:: Work request ::
Only some lines are wanted. Transcribe, exactly, the lines below from the line with "Open the main menu hamburger icon" up to and including the line with "This screenshot has height=528, width=1018.".

:: Material for this task ::
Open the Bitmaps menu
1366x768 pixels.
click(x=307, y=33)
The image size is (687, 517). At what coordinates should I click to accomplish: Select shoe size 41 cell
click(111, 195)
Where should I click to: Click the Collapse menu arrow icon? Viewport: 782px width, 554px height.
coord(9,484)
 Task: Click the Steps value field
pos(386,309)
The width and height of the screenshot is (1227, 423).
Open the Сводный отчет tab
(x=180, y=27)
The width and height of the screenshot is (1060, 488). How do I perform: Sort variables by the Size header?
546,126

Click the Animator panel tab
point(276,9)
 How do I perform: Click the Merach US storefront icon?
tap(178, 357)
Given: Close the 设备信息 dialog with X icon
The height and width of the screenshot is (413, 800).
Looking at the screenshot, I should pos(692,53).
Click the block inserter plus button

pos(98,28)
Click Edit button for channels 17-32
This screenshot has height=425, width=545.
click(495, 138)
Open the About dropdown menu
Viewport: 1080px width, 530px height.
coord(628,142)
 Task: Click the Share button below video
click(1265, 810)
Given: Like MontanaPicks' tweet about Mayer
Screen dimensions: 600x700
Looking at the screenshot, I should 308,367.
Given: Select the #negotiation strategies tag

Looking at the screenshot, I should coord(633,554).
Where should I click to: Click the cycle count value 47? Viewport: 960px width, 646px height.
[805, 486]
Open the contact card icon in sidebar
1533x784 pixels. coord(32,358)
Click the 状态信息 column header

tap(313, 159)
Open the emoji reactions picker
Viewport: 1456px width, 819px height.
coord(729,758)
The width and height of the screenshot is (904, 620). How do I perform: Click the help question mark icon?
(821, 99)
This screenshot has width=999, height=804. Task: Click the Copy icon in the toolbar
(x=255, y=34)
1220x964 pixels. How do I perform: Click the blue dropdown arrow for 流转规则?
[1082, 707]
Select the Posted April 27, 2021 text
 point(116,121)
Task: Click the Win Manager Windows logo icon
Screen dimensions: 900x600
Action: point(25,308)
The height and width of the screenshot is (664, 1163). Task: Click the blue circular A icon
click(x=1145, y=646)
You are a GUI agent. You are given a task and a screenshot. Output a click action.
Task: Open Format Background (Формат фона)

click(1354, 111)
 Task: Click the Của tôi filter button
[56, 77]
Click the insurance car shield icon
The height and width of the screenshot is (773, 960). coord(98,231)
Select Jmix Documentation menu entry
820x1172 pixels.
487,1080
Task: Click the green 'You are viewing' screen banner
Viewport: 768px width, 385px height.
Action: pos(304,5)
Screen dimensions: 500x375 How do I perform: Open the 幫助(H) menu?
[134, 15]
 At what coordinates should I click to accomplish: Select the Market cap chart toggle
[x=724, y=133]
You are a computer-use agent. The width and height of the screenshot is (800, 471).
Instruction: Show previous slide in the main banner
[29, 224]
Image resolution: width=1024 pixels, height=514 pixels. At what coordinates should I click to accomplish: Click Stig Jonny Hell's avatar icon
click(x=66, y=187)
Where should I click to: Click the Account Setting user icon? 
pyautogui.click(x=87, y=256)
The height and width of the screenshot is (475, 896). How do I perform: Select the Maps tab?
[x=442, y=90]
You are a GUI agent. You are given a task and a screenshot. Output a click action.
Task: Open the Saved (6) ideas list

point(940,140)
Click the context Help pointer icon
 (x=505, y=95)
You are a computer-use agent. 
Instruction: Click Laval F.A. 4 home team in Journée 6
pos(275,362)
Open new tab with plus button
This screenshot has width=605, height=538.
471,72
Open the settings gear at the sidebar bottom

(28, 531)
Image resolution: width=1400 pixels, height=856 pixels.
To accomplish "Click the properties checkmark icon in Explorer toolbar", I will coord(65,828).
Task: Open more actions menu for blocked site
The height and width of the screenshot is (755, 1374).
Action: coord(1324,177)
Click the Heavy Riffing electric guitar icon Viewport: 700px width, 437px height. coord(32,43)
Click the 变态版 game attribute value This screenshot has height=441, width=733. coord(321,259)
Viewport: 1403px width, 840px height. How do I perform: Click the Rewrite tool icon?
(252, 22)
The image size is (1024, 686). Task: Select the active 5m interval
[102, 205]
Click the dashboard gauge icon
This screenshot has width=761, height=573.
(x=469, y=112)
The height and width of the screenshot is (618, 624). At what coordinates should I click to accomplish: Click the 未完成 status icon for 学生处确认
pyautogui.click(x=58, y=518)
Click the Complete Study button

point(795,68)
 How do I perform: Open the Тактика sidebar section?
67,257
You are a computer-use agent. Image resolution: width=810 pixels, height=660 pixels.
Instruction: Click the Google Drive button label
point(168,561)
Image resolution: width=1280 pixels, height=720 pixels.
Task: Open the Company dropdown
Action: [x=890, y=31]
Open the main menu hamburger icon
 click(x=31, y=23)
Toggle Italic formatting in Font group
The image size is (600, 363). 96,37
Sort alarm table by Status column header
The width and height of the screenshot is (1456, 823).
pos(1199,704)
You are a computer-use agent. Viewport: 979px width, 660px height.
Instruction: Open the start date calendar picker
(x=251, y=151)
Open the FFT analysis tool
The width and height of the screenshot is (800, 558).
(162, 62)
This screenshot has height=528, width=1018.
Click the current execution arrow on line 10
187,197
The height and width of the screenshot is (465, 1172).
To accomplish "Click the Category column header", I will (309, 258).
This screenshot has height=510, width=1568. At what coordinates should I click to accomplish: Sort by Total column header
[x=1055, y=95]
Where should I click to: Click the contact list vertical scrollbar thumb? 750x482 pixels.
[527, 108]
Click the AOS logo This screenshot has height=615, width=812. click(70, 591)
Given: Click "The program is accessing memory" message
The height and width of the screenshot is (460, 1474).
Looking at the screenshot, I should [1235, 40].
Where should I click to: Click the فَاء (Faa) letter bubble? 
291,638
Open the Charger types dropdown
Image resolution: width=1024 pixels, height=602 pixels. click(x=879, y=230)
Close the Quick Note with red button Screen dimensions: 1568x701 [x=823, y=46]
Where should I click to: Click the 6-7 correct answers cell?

:: Answer for the task ::
Open the main menu hamburger icon
 click(x=31, y=23)
Toggle Italic formatting in Font group
The image size is (600, 363). 96,37
Sort alarm table by Status column header
The width and height of the screenshot is (1456, 823).
pos(1199,704)
You are a computer-use agent. Viewport: 979px width, 660px height.
Instruction: Open the start date calendar picker
(x=251, y=151)
Open the FFT analysis tool
The width and height of the screenshot is (800, 558).
(162, 62)
This screenshot has height=528, width=1018.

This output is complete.